_What to produce:_ Go through the entries below from the first line and transcribe each one exactly, ending with the line that contains "Task: Expand the 2005 year entry".

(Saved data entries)
==========
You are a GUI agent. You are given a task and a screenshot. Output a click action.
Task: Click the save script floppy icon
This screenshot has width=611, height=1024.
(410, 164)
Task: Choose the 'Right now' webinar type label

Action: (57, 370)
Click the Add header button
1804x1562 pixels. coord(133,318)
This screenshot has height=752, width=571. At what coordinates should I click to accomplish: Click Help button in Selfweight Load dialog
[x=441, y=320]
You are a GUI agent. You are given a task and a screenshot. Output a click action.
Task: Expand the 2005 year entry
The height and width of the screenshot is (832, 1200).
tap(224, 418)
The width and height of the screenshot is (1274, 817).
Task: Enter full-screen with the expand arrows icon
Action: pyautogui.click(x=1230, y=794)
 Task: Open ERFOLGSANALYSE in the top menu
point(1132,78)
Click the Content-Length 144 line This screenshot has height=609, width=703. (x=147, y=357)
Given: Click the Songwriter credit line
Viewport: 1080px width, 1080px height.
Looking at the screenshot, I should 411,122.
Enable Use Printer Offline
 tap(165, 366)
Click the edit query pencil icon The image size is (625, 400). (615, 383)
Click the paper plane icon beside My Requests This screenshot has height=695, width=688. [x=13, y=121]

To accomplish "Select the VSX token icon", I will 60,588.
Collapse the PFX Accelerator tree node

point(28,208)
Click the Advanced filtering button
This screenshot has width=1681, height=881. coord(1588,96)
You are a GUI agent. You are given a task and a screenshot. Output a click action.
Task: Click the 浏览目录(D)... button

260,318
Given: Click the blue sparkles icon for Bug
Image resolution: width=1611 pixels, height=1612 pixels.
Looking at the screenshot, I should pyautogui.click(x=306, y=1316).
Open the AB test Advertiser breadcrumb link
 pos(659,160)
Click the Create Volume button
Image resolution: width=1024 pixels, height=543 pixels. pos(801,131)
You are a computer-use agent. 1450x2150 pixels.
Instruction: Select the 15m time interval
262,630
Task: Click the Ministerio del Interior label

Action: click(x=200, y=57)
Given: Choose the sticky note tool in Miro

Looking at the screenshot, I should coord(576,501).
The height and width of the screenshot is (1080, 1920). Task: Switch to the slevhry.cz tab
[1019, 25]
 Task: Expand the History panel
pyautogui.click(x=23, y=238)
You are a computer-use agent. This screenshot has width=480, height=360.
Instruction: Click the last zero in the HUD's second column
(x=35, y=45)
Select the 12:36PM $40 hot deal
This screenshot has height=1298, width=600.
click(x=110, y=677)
==========
_Task solution:_
You are a GUI agent. You are given a task and a screenshot. Output a click action.
Task: Click the save script floppy icon
This screenshot has width=611, height=1024.
(410, 164)
Task: Choose the 'Right now' webinar type label

Action: (57, 370)
Click the Add header button
1804x1562 pixels. coord(133,318)
This screenshot has height=752, width=571. At what coordinates should I click to accomplish: Click Help button in Selfweight Load dialog
[x=441, y=320]
You are a GUI agent. You are given a task and a screenshot. Output a click action.
Task: Expand the 2005 year entry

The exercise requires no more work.